Does SAFARI apply to SWE-bench or τ-bench agent runs?
Not directly. SWE-bench and τ-bench are capability benchmarks that score whether an agent solved a task, not where it failed. SAFARI is measured on Who&When and TRAIL GAIA, which ship failure-attribution ground truth, so diagnosing a SWE-bench run would require constructing that attribution label yourself.
What does the TRAIL GAIA subset test that Who&When does not?
GAIA is a general-assistant benchmark of real-world reasoning tasks, and TRAIL wraps those tasks in agent-trajectory form, so the subset tests fault attribution on single-agent runs under a tight 25K-token budget. Who&When, built from 127 multi-agent system logs, stresses the inter-agent blame problem instead of deep single-agent traces.
What failure regime is Who&When itself biased toward?

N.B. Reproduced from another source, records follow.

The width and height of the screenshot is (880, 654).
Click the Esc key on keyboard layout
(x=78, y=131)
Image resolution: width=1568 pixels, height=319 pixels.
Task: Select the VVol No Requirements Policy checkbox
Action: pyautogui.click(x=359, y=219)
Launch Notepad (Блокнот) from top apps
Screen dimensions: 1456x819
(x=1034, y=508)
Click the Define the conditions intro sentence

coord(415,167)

Who&When is built from failure logs of 127 multi-agent systems, and its ground truth presumes each failure has an attributable agent and a specific failing step. That makes it a clean-culprit benchmark by construction, so SAFARI’s strong scores there do not certify how it behaves on failures where blame is genuinely distributed and no single step is the cause.
If a frontier model doubled its context window tomorrow, would SAFARI’s approach still matter?
Yes, because fitting the trace is only part of what the investigation loop buys you. The structural problem is separate: even with the full run in one window, a reader is tempted to weight recent steps heavily, so an originating error stays buried and the symptom gets blamed. Doubling the window loads more without addressing that bias.